§ The records:
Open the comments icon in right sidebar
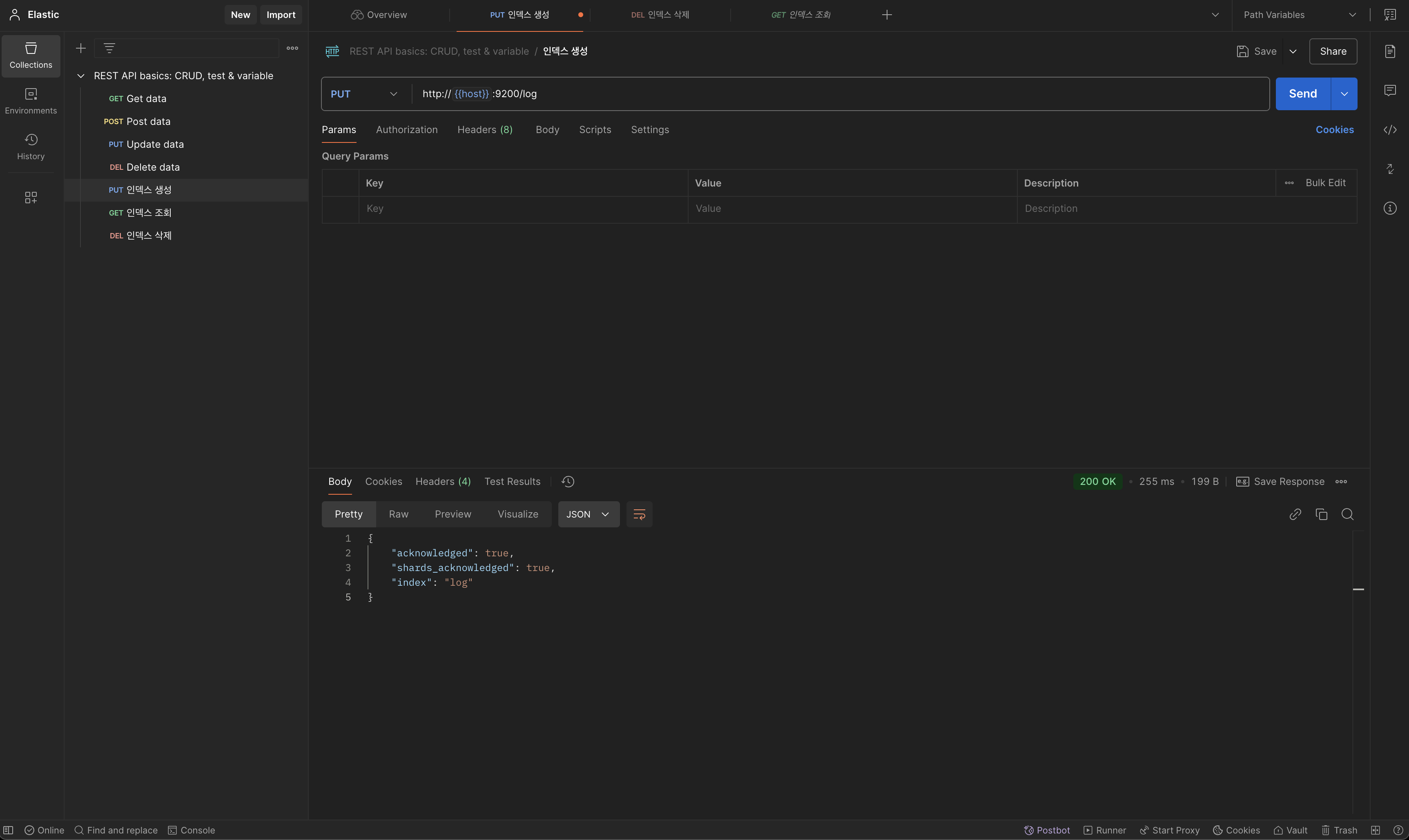 click(1390, 91)
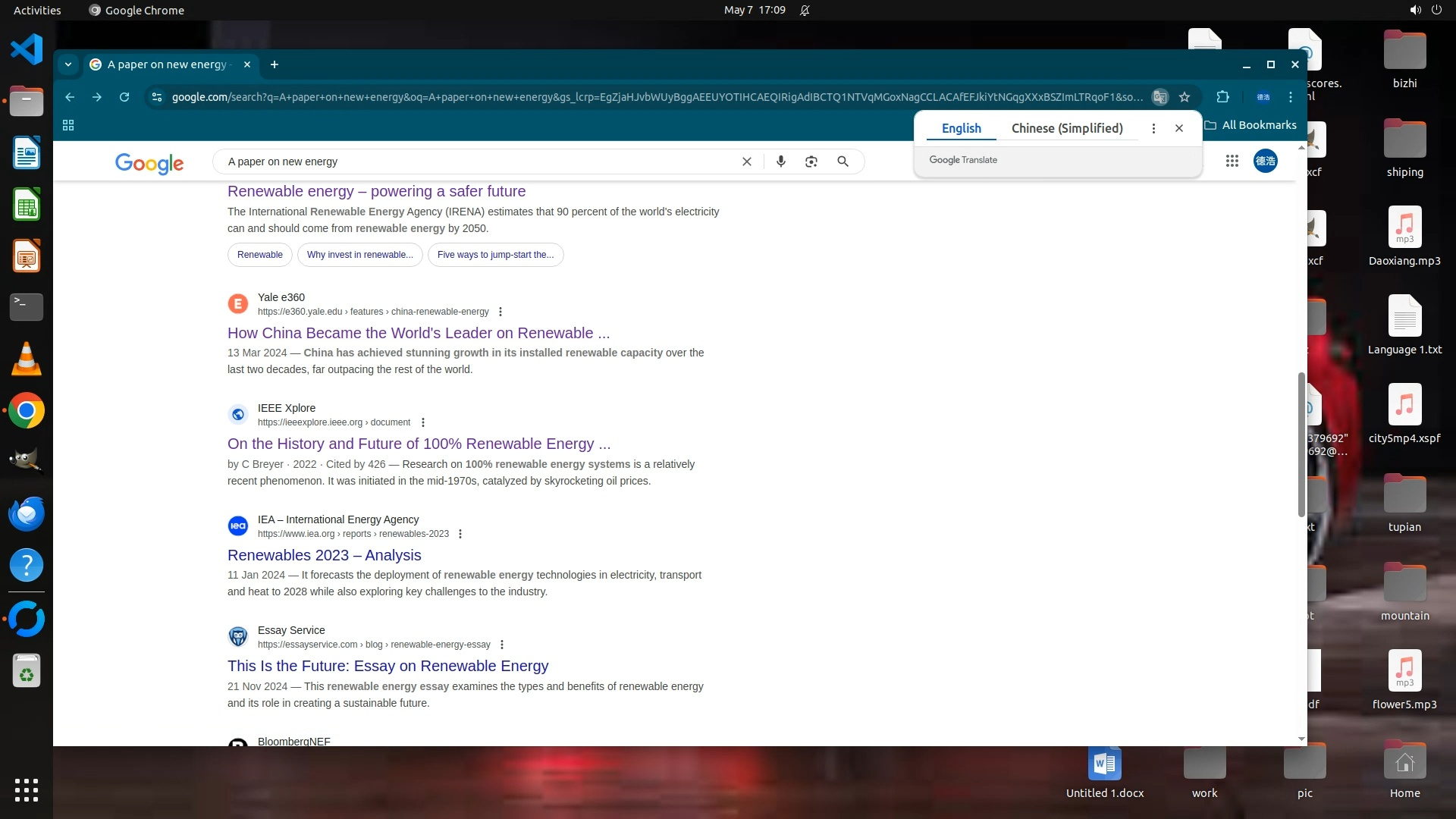This screenshot has height=819, width=1456.
Task: Clear the search box with X icon
Action: 746,162
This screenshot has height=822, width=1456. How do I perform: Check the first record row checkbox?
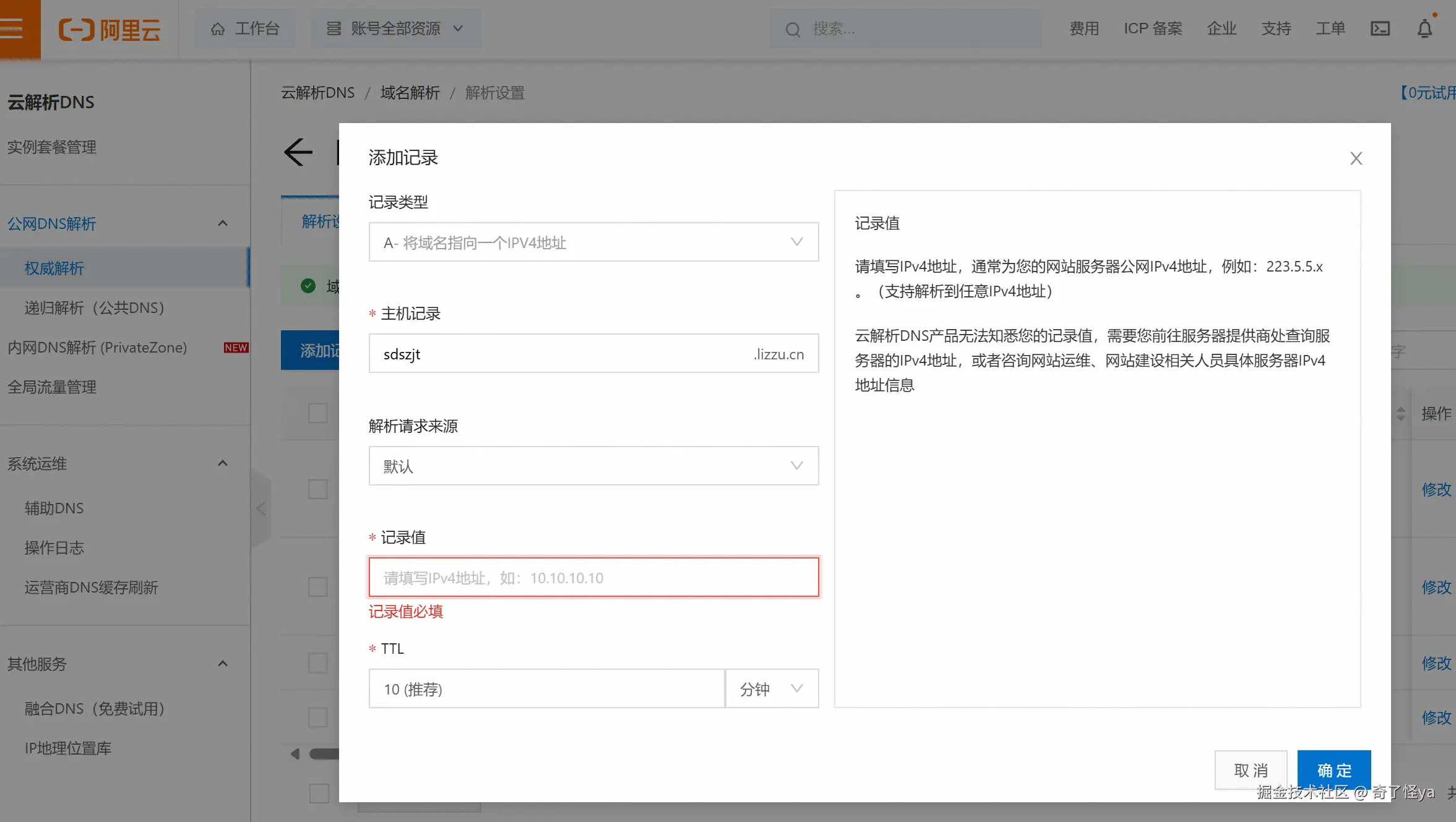coord(318,489)
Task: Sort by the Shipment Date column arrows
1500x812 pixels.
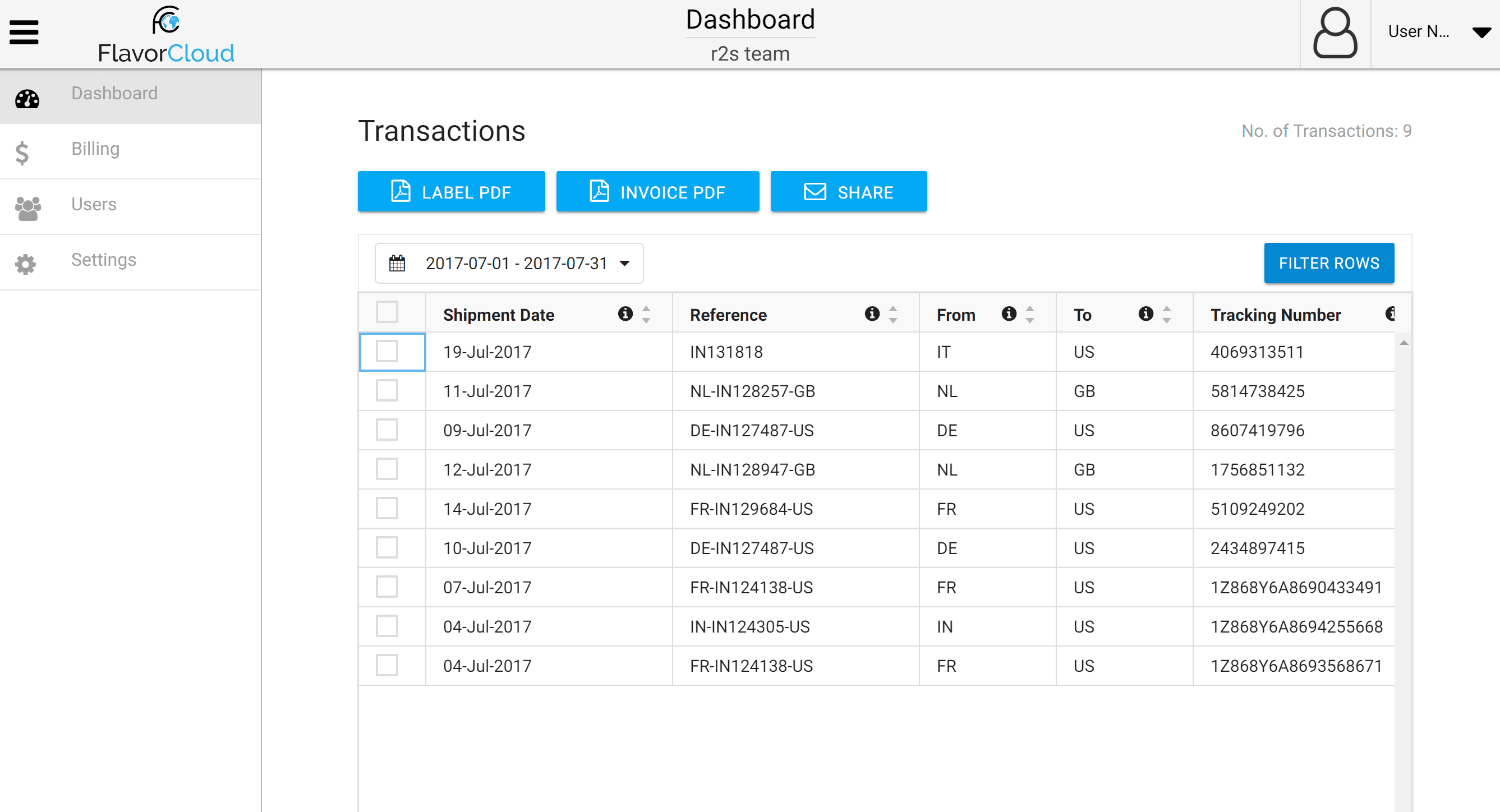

§ Problem statement: Transcribe the whole listing exactly but exclude images.

§ Task response:
Open the comments icon in right sidebar
 click(1390, 91)
This screenshot has height=819, width=1456.
Task: Clear the search box with X icon
Action: 746,162
This screenshot has height=822, width=1456. How do I perform: Check the first record row checkbox?
coord(318,489)
Task: Sort by the Shipment Date column arrows
1500x812 pixels.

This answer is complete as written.